Getting sick a few days after leaving for vacation ANYWHERE is very common, so common that doctors have a nickname for it, usually travelers' illness. Some of it has to do with the fatigue and stress associated with travel -- you know, the more fatigued and stressed you are, the more susceptible you are to getting sick.
But most of it is due to exposure to "foreign" germs. Foreign to you. Every community has its own breeds of bacteria and viruses, maybe only slightly different to germs in other parts of the country, but different enough so that people who live there have developed an immunity to them while people who are rarely exposed to them get sick more easily than they do at home.
You know the old saw about "Don't drink the water in Mexico," right? [I'm talking the nation, not the attraction in World Showcase!] Well, the people living in Mexico aren't sick all the time, because they have developed an immunity to whatever water-borne "bug" causes "Montezuma's Revenge."
So if you don't live in Central Florida, your immune system doesn't recognize the cold viruses and stomach bugs that live in Central Florida, and if your immune system doesn't know how to fight it, you get sick. But at home, it's likely that your immune system successfully fights off many of the cold and stomach bugs that live in your area, and you don't even know it.

• [RECORDS SUPPLIED]
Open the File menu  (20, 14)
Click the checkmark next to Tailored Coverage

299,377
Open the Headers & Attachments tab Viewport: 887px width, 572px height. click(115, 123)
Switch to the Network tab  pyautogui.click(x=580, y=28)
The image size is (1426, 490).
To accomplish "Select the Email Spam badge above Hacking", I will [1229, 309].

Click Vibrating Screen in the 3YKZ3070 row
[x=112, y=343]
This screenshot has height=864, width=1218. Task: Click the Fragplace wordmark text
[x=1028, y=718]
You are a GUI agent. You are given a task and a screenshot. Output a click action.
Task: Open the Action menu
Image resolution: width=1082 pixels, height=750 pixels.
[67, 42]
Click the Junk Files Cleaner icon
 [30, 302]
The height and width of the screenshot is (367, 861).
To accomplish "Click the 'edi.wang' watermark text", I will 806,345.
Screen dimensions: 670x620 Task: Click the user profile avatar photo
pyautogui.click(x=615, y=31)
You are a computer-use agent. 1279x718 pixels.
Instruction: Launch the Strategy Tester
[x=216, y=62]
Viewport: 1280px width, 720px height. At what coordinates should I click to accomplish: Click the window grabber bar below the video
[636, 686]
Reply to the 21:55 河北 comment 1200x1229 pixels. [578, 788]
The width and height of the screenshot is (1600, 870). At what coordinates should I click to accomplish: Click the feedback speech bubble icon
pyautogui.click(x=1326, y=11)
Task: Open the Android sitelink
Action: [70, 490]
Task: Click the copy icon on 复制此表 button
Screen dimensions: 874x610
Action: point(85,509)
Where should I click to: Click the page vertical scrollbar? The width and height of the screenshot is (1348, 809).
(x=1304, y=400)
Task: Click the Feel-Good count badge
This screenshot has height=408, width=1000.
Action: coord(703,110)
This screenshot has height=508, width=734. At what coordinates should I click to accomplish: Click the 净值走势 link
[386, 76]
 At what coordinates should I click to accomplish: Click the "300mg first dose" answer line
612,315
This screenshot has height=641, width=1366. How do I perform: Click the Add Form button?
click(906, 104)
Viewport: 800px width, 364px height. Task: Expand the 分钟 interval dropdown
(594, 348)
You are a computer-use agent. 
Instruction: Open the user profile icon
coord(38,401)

• [ACTIVITY LIST]
**1.** Using the passage on travelers' illness, decide whether each statement agrees with it. Answer yes or no for each, and quote the words of the passage that settle it.
(a) Doctors have a nickname for getting sick a few days after leaving for vacation.
(b) People who live in Mexico are sick all the time.
(c) Most travelers' illness comes from the fatigue and stress of travel.
**2.** Translate this sentence from the passage on travelers' illness into Spanish: "Some of it has to do with the fatigue and stress associated with travel -- you know, the more fatigued and stressed you are, the more susceptible you are to getting sick."
**3.** According to the passage on travelers' illness, why does a visitor who does not live in Central Florida get sick there? Answer in one to three sentences.
The data have no connection to the passage on travelers' illness.

• [LIST OF ANSWERS]
**1.**
(a) Yes: "so common that doctors have a nickname for it, usually travelers' illness."
(b) No: "the people living in Mexico aren't sick all the time, because they have developed an immunity to whatever water-borne "bug" causes "Montezuma's Revenge.""
(c) No: "But most of it is due to exposure to "foreign" germs."

**2.** Parte de ello tiene que ver con el cansancio y el estrés asociados con los viajes; ya sabes, cuanto más cansado y estresado estás, más susceptible eres a enfermarte.

**3.** The visitor's immune system does not recognize the cold viruses and stomach bugs that live in Central Florida. When the immune system does not know how to fight them, the person gets sick. At home, the same immune system fights off the local bugs, often without the person even knowing it.